On May 21, 1992, the Suttons filed suit against Littlepage, asserting a claim for Sutton's physical injuries and his wife's loss of services and consortium. In their complaint, they alleged that Littlepage's negligent operation of her automobile caused the injuries and attendant losses. The Suttons joined their insurer, Allstate, as a party to the suit. The complaint alleged that the Suttons were entitled to recover under the underinsurance coverage of their policy with Allstate.

Subsequent to the filing of the complaint, Littlepage's insurer, National Insurance Association (National), paid the policy liability limit of $25,000.00. Littlepage was then dismissed from the case.

Allstate filed a motion for summary judgment alleging that under the language of its insurance policy with the Suttons, the amounts paid by the worker's compensation carrier and National should be deducted from the $50,000.00 underinsurance policy limit. Allstate also alleged that payment of underinsurance benefits would violate the policy provision which prohibits payments that directly or indirectly benefit a worker's compensation carrier. Allstate further alleged that it was relieved of its obligation to pay underinsurance benefits by the Suttons' failure to give timely notice of their claim. Allstate did not dispute the Suttons' claim that their damages exceeded the amounts paid by worker's compensation and National.

The trial court granted summary judgment in Allstate's favor. In doing so, it found, as a matter of law, that the policy limits should be reduced by the amounts previously paid. It also found that payment by Allstate would indirectly benefit the worker's compensation carrier. It further found that the Suttons failed to timely notify Allstate of their claim, and that the presumption of prejudice arising from lack of timely notice was not rebutted. The Suttons now appeal.

STANDARD OF REVIEW

When reviewing a trial court's ruling on a motion for summary judgment, this court applies the same standard as the trial court. American Family Mutual Insurance Co. v. Dye, 634 N.E.2d 844, 846 (Ind.Ct.App.1994), reh'g. denied, trans. denied. Summary judgment is appropriate when the evidentiary matter designated to the trial court shows no genuine issue of material fact exists, and the moving party is entitled to judgment as a matter of law. Ind.Trial Rule 56(C); Fawley v. Martin's Supermarkets Inc., 618 N.E.2d 10, 12 (Ind.Ct.App.1993), trans. denied. When the parties do not dispute the facts material to the claim, our task is to determine whether the trial court correctly applied the law to the facts. State ex rel. Ind. State Bd. of Dental Examiners v. Judd, 554 N.E.2d 829, 830 (Ind.Ct.App.1990).

DISCUSSION AND DECISION
I. REDUCTION FROM POLICY LIMITS OR TOTAL DAMAGES

The Suttons contend that the trial court erred in finding as a matter of law that the underinsurance policy limits should be reduced by the amount of the payments from the worker's compensation carrier and National. The Suttons argue that the insurance policy is ambiguous and should be strictly interpreted against Allstate.

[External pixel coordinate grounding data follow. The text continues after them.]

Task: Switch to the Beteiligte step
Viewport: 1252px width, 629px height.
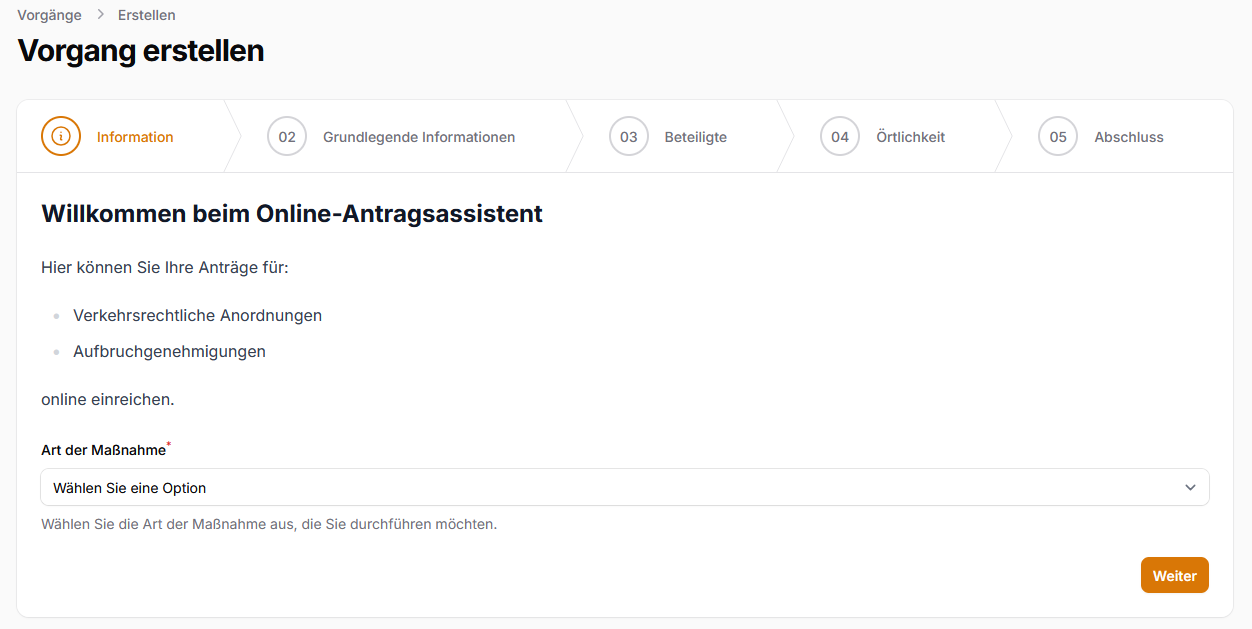Action: (695, 137)
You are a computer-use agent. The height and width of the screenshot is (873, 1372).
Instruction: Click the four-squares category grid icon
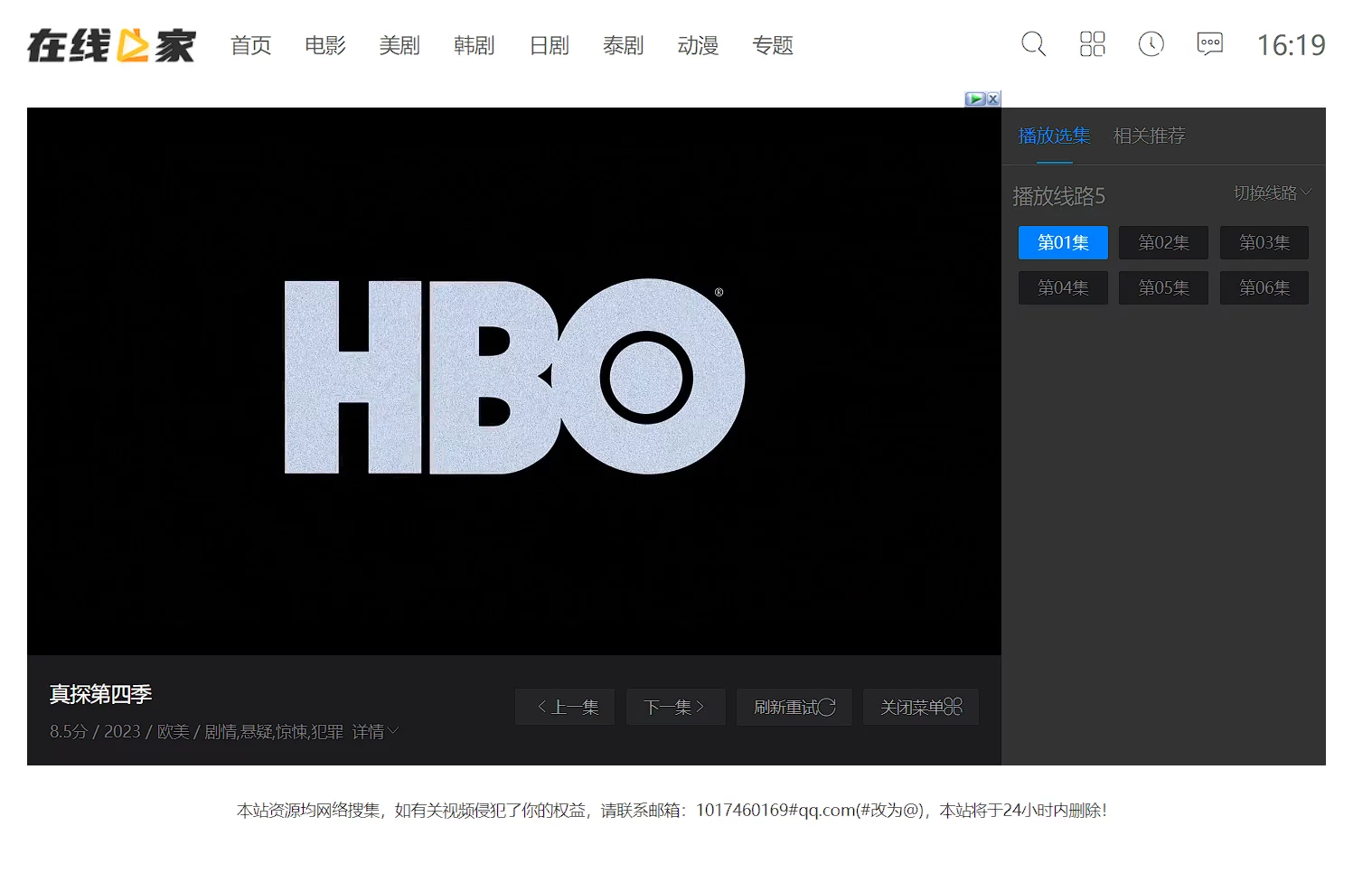pos(1092,44)
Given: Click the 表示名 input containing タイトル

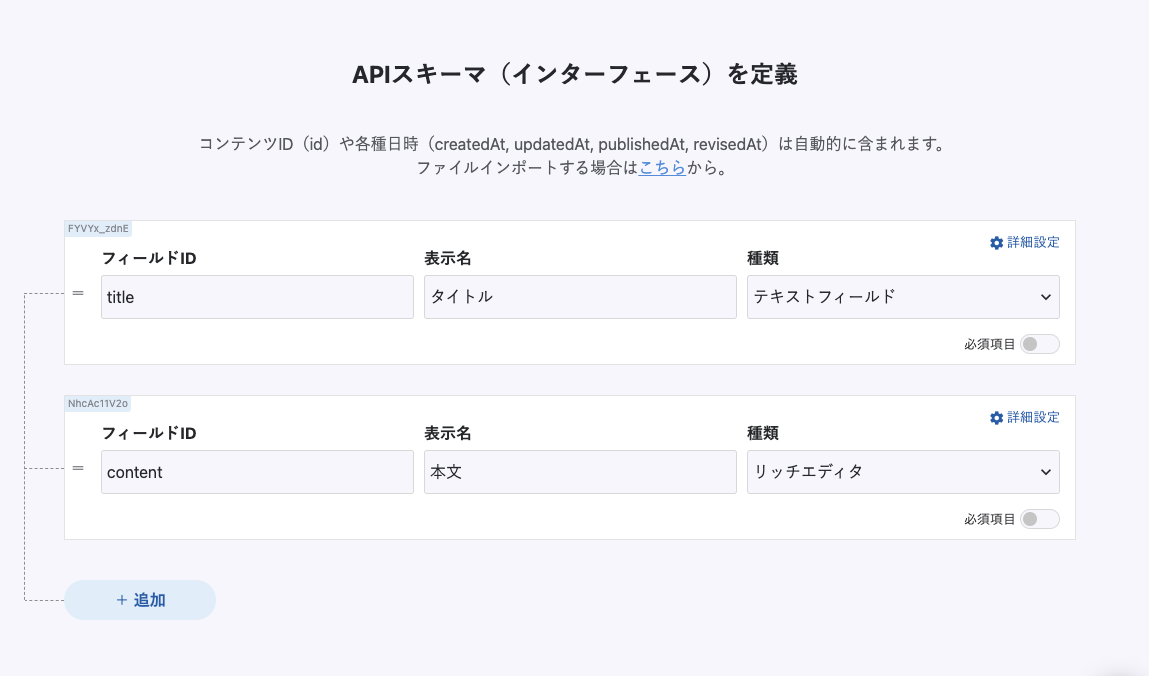Looking at the screenshot, I should pyautogui.click(x=580, y=297).
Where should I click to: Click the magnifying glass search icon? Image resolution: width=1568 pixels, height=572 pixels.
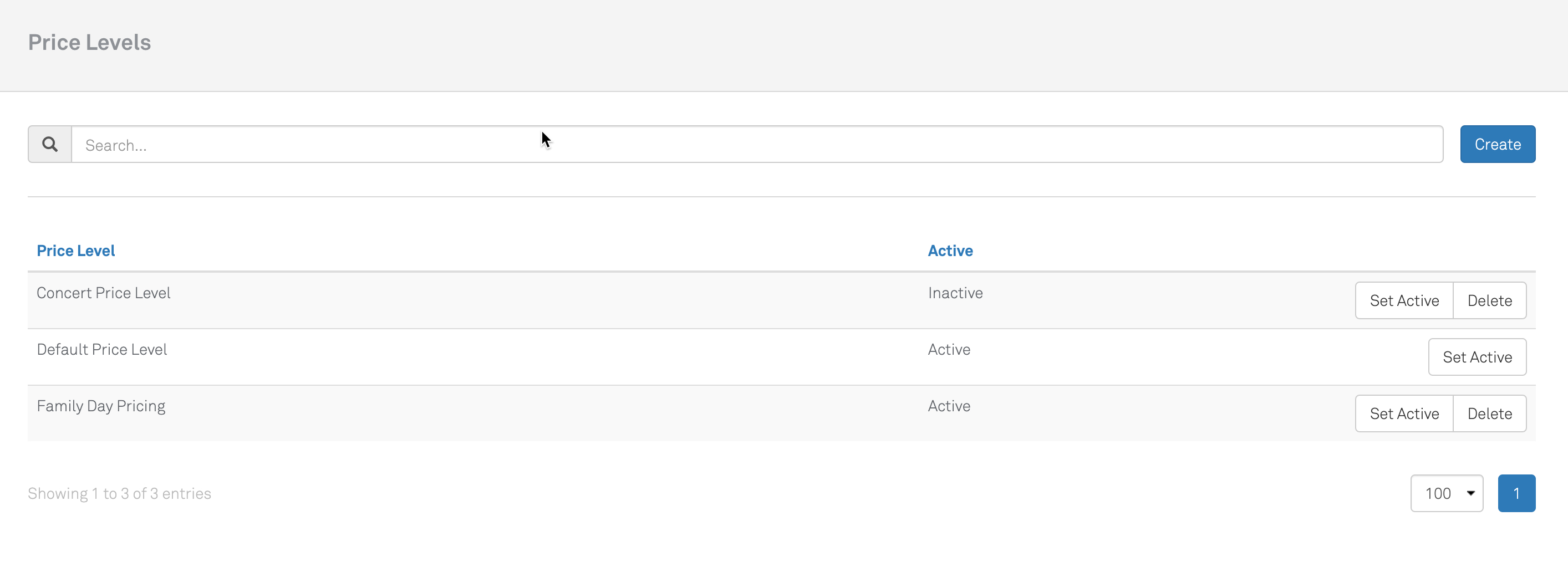50,145
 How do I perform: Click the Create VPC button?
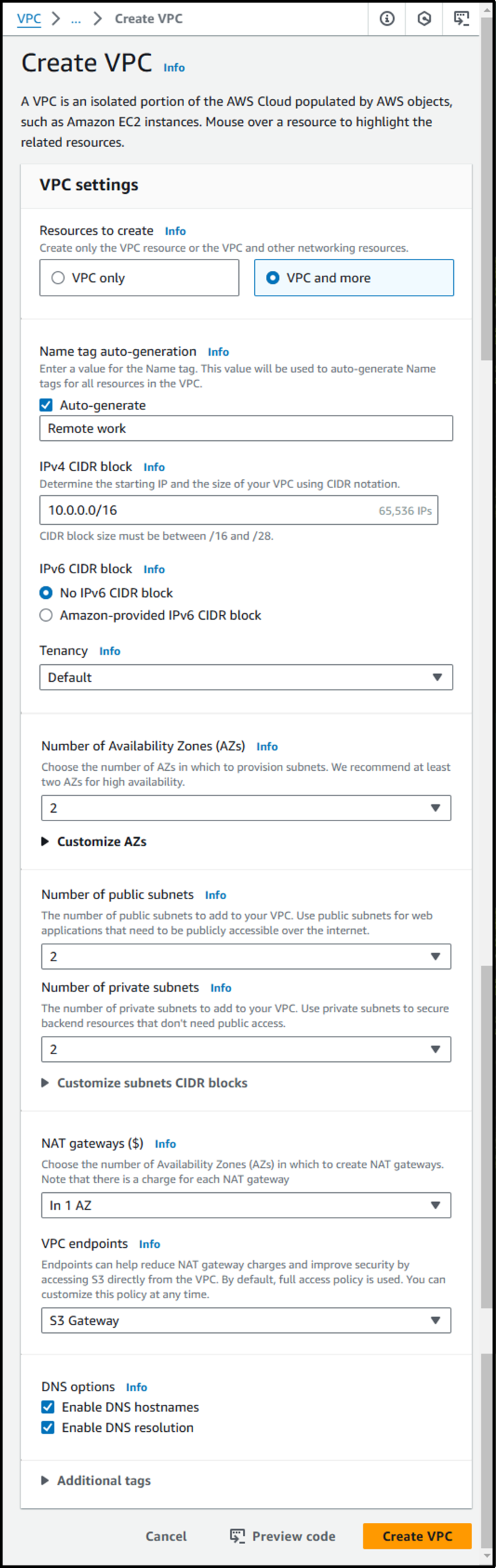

The interpretation of an insurance policy is primarily a question of law for the court, and it is therefore a question which is particularly suited for summary judgment. Transcontinental Technical Services, Inc. v. Allen, 642 N.E.2d 981, 983 (Ind.Ct.App.1994), trans. denied. Where there is an ambiguity, policies are to be construed strictly against the insurer. 1 American States Insurance Co. v. Kiger, 662 N.E.2d 945, 947 (Ind.1996), reh'g. denied. This is particularly true where a policy excludes or limits coverage. Delaplane v. Francis, 636 N.E.2d 169, 171 (Ind.Ct.App.1994), trans. denied. Strict construction means that the insurer is bound by the plain and ordinary meaning of the words viewed from the standpoint of the insured. Tate v. Secura Insurance, 587 N.E.2d 665, 668 (Ind.1992). Strict construction against the insurer is "driven by the fact that the insurer drafts the policy and foists its terms upon the customer." Kiger, 662 N.E.2d at 947. "The insurance companies write the policies; we buy their forms or we do not buy insurance." Id. (quoting American Economy Insurance Co. v. Liggett, 426 N.E.2d 136, 142 (Ind.Ct.App.1981)).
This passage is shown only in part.